In article <26691@nigel.ee.udel.edu>, gdtltr@freezer.it.udel.edu (Gary Duzan) writes:

>    All practical applications aside, isn't it philosophically unnatural to
> apply an eqivalence comparison to two floating point (presumably real)
> numbers?

Not if you're doing appropriate operations on a machine with IEEE
floating point or some other good floating point system.

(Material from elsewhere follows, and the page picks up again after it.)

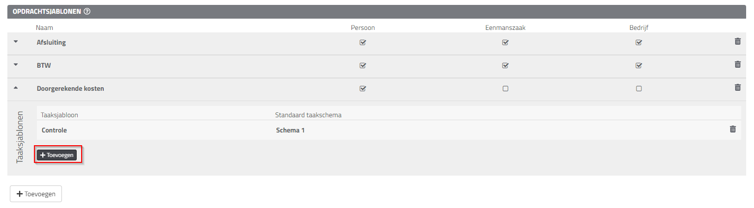
Task: Open the Schema 1 standard task schedule
Action: (290, 130)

For example, IEEE guarantees that if I read the decimal representation
of a number that can be represented exactly in floating point,
that's what I'll get, period.  It also guarantees exact results
for primitive operations including addition, subtraction, multiplication,
division, and square root.

Suppose, then that I want to do calculations on integers that are
too big to fit in `int' values but small enough to be represented
exactly in floating point.  I see no reason not to do any comparison
on floating point numbers that I would do on integers.

As a simple example,

	double d;
	for (d = 0; d < 1e10; d++) {
		/* stuff */
	}

under IEEE floating point can be counted on to execute precisely 1e10
(ten billion) times.

Yes, such techniques are not portable to machines with lousy floating
point, but it might be that your program wouldn't run there anyway
for some reason.  As good floating point systems become more widespread,
this becomes less of an issue.
-- 
				--Andrew Koenig
				  ark@europa.att.com